• Pagina
Sono le vigne che fanno l’anima di una cantina di Langa. Sarà cosi dovunque si faccia vino, ma in queste zone la religione del cru è celebrata in modo profondo. La magia delle diversità dei vini che provengono da terreni con esposizioni, luci e climi continuamente mutevoli stimola la passione, la fantasia e la memoria gustativa degli appassionati dei grandi vini. E non sono fisime: annate ed annate di grandi Barolo e Barbaresco ormai accatastate nelle cantine grazie alla precocissima coscienza dei vignaioli stanno li a dimostrarne la tangibile concretezza.
Quello di Fenocchio è un caso esemplare. Basti pensare al mosaico composto da: cinque ettari nella sottozona di Bussia (la più ampia, che dà quindi luogo al vino prodotto nel numero maggiore di bottiglie, 30mila, ed anche ad una Riserva); all’opposto, il “fazzoletto” del mezzo ettaro nella mitica collina Cannubi, zona Barolo, esposizione sud-est; le vigne di 60 anni del Villero (contro una già ragguardevole media generale di 30) nel comprensorio di Castiglione Falletto.
Non può non fare notizia quindi la scelta di Claudio, ormai insieme ai fratelli e all’ attivissima moglie saldamente alla guida della cantina, di far uscire dall'”anonimato” di un Barolo senz’altra indicazione le uve della vigna Castellero, compiendo l’atto, ripetiamo assai significativo per un langarolo di razza, di elevare una vigna al rango di cru. Ed ecco quindi la nuova etichetta, il nuovo Barolo Castellero di Giacomo Fenocchio, che ha scelto di presentare in anteprima assoluta il 13 febbraio scorso alla Trattoria da Burde di Firenze dei frateli Paolo ed Andrea Gori.

• Dati forniti
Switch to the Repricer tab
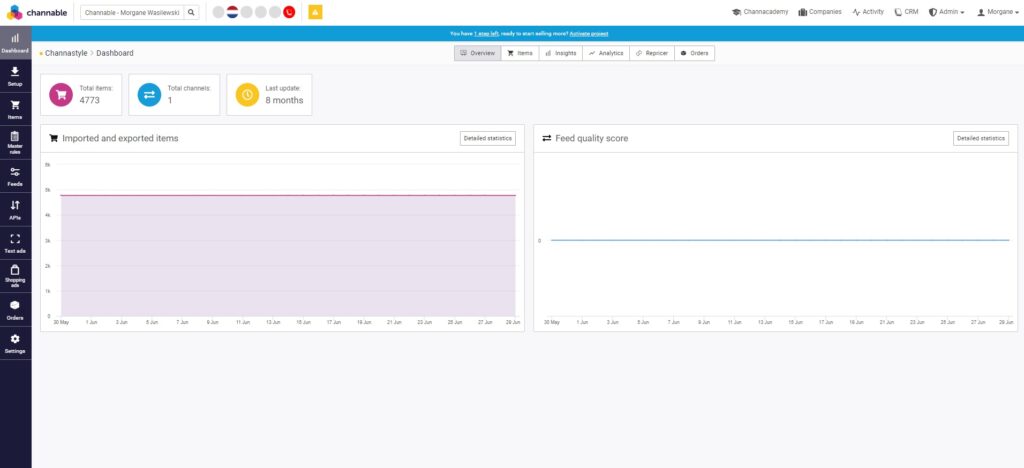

• Compito assegnato 1
Secondo la pagina sulla cantina Fenocchio, in quale locale è stato presentato in anteprima il Barolo Castellero?
• Compito assegnato 2
Prosegui la pagina sulla cantina Fenocchio a partire dalla sua ultima frase.

• Risultato finale 1
Alla Trattoria da Burde di Firenze.

• Risultato finale 2
Il nuovo vino, e non poteva essere diversamente , si inserirà nel percorso di casa Fenocchio, un tracciatosaldamente inserito nello spirito e nei metodi della tradizione a tutto tondo. Macerazioni lunghe (trenta giorni, fino al caso estremo di un Barolo 90di, in cui arriva a novanta!), lieviti indigeni, botti grandi (fino a 50 ettolitri) dove il vino soggiorna per due anni. Ma anche la più recente consapevolezza che le basse (non bassissime) rese di uva in vigna (70 quintali per ettaro, 55 nel caso del Villero).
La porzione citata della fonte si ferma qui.